Removing values โโfrom a list of tuples
I have a list of tuples that I would like to return only the second column of data and only unique values
mytuple = [('Andrew','Andrew@gmail.com','20'),('Jim',"Jim@gmail.com",'12'),("Sarah","Sarah@gmail.com",'43'),("Jim","Jim@gmail.com",'15'),("Andrew","Andrew@gmail.com",'56')]
Desired output:
['Andrew@gmail.com','Jim@gmail.com','Sarah@gmail.com']

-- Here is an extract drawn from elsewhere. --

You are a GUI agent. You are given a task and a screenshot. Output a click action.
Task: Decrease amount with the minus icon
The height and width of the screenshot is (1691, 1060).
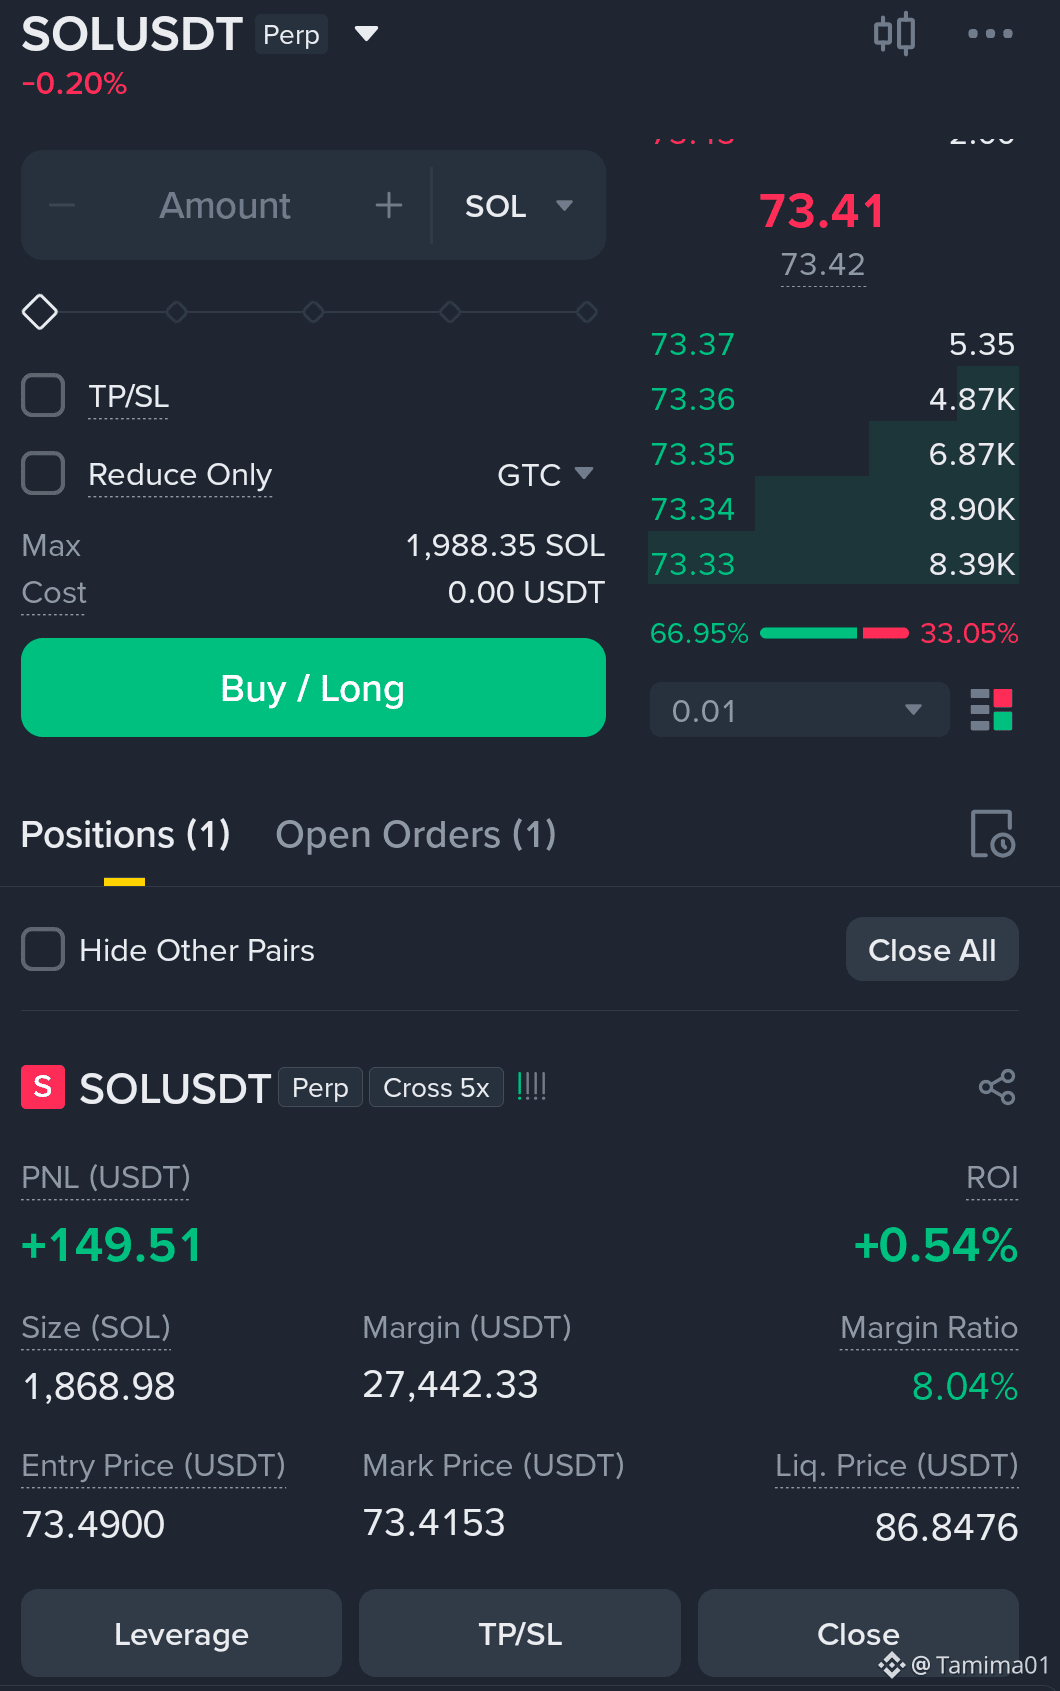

My idea would be to iterate over the list and add the item from the second column to the new list, then use the following code. Before I take this path too far, I know there is a better way to do it.
from collections import Counter
cnt = Counter(mytuple_new)
unique_mytuple_new = [k for k, v in cnt.iteritems() if v > 1]
source to share
You can use the function zip
:
>>> set(zip(*mytuple)[1])
set(['Sarah@gmail.com', 'Jim@gmail.com', 'Andrew@gmail.com'])
Or, as a less efficient way, you can use map
and operator.itemgetter
and use set
to get a unique tuple:
>>> from operator import itemgetter
>>> tuple(set(map(lambda x:itemgetter(1)(x),mytuple)))
('Sarah@gmail.com', 'Jim@gmail.com', 'Andrew@gmail.com')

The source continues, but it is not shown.